The remaining portions of the petition are not material.

It will be noted that the second paragraph of the publication purports to be a report of a trial had in a circuit court of the State of Illinois. Plaintiff did not allege in his petition that the report of the judgment and proceeding was not accurate. That portion of the publication was therefore privileged. [36 C.J. 1275, sec. 266; Meriwether v. Publishers: George Knapp Co., 211 Mo. 199, 109 S.W. 750, l.c. 755.] In Brown v. Globe Printing Co., 213 Mo. 611, 112 S.W. 462, l.c. 469, this court said:

"In this connection, it may be said that a publication is not shorn of its privileged character, if such it ever possessed, because abridged and condensed, if it remain fair and impartial. [Boogher v. Knapp, supra; Newell on Slander Libel (2 Ed.), sec. 161; 18 Am. Eng. Ency. of Law (2 Ed.), 1045; Folkard's Starkie on Slander Libel, sec. 227; Cowley v. Pulsifer, supra.] So, full or abridged reports of a legal proceeding continued from day to day, if as fair and impartial as publications under the circumstances will permit, are privileged."

Appellant alleged in his petition that the defendant could have, by the exercise of due care and diligence, ascertained that receipt number 6270, which the court allowed as a credit for taxes due for the year 1925, was in truth and in fact a receipt for taxes due for the year 1926, and the credit should not have been allowed. In other words, defendant could have ascertained that the judgment was erroneous. Note his argument:

"Respondent through malice, recklessness or negligence, failed to consult said records in order to obtain the true facts. If Respondent had, it would have discovered that the Hurwitz Company applied a 1926 tax receipt in payment of 1925 taxes, and that the County's tax attorney `stood by' and raised no objection. Had Respondent printed the facts as it would have found them, had it taken the trouble to investigate, no libel could exist, and reflection of conversion of public funds or fraud in office would not have been imputed to Appellant."
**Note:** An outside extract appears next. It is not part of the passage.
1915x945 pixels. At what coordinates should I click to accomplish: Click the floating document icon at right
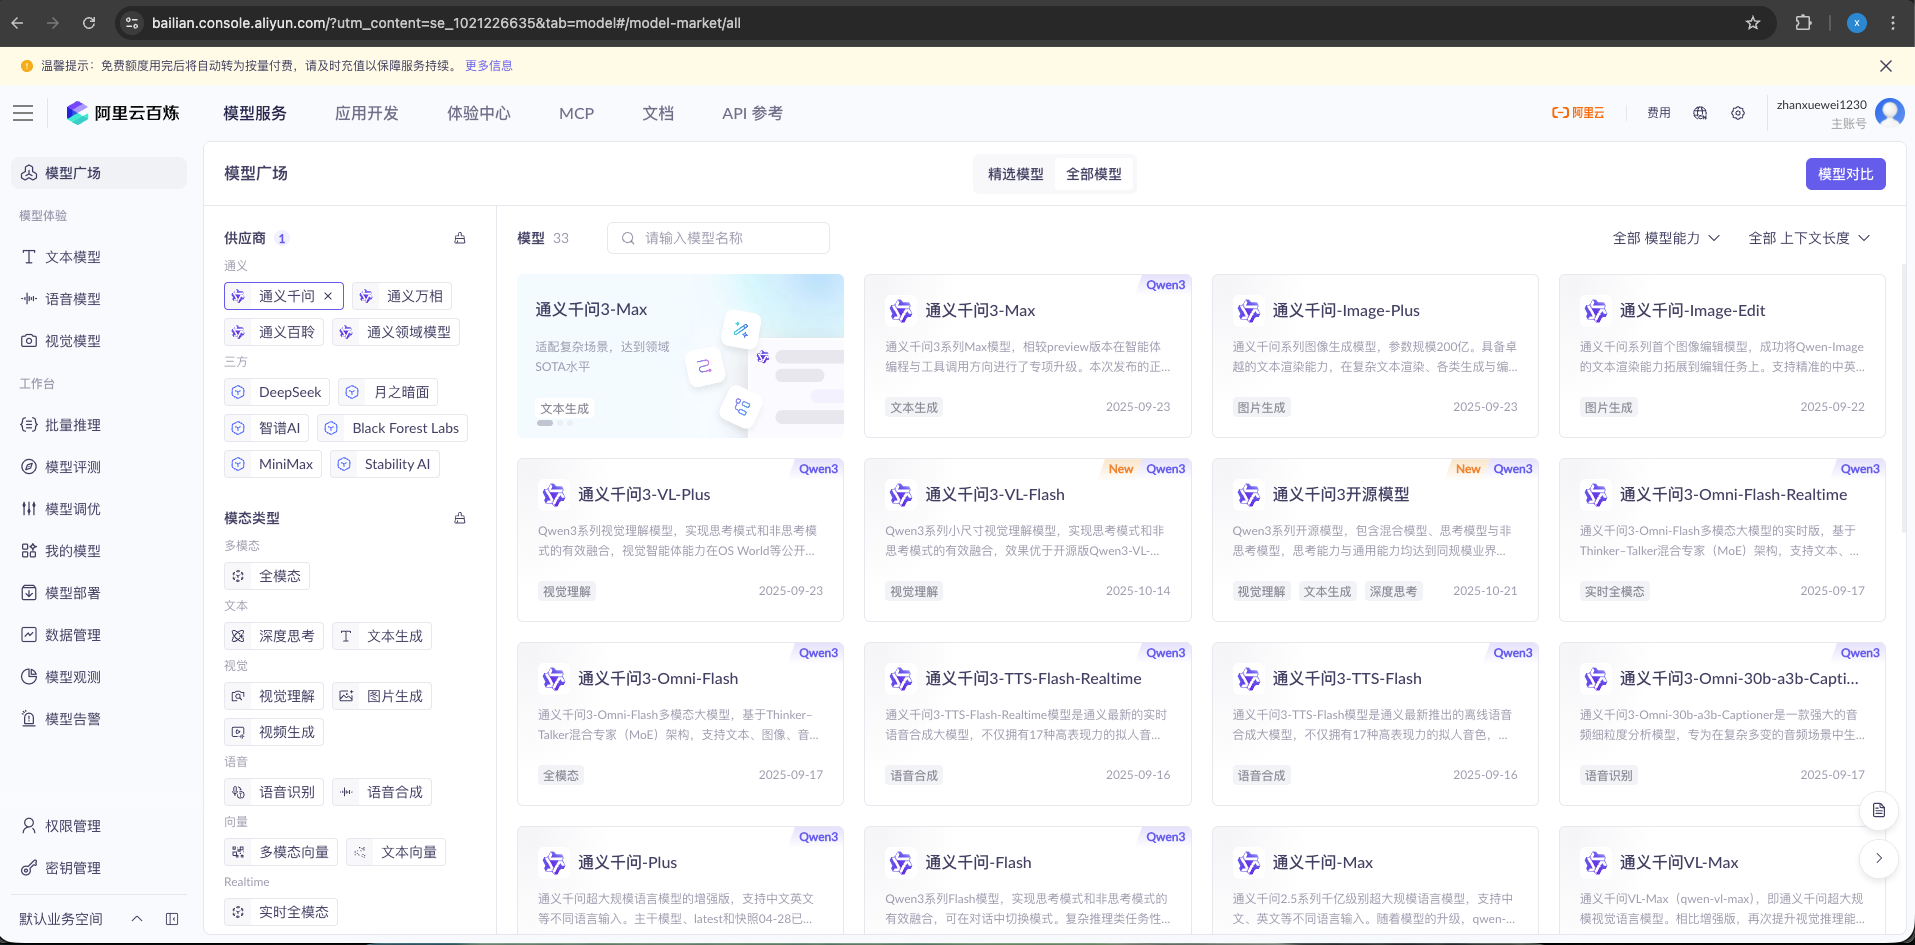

The defendant was not bound to go back of the judgment to determine the correctness thereof. There is nothing in Brown v. Globe Printing Co., 213 Mo. 611, 112 S.W. 462, or Warren v. Pulitzer Pub. Co., 336 Mo. 184, 78 S.W.2d 404, or other cases cited by appellant, that could be construed as imposing any such duty upon respondent.

Appellant contends that in interpreting an article as to whether it is or is not libelous the entire article must be construed as a whole. That is the true rule. [See 36 C.J., 1157, sec. 22.] Appellant then says that the headline of the article, "Wants J.P. To Explain Tax Receipt He Issued," and the statement following to the effect that the State's attorney would question plaintiff concerning a receipt of $274.75 for taxes, when read in connection with the second paragraph, rendered the entire article libelous. Here again appellant did not plead that the State's attorney made no such statement as the article mentioned. If the statement of the State's attorney was libelous then of course respondent is not immune from liability for its publication, because the statement of the attorney was not a part of the court proceedings. However, when the entire article is considered as a whole in view of the judgment of the court on the tax matter, we do not believe the average reader would understand therefrom that appellant had been guilty of embezzlement or any other crime. The average citizen knows and understands that mistakes frequently occur in the collection of taxes. The very judgment reported in the publication of the alleged libelous article revealed that there had been an erroneous assessment of $361.81. The rule of interpreting an alleged libelous article is stated in 36 C.J. 1157, sec. 21, as follows:

"It is rather the meaning that the words in fact conveyed; rather the effect which the language complained of was fairly calculated to produce and would naturally produce upon the minds of persons of reasonable understanding, discretion, and candor, taking into consideration accompanying explanations and the surrounding circumstances which were known to the hearer or reader."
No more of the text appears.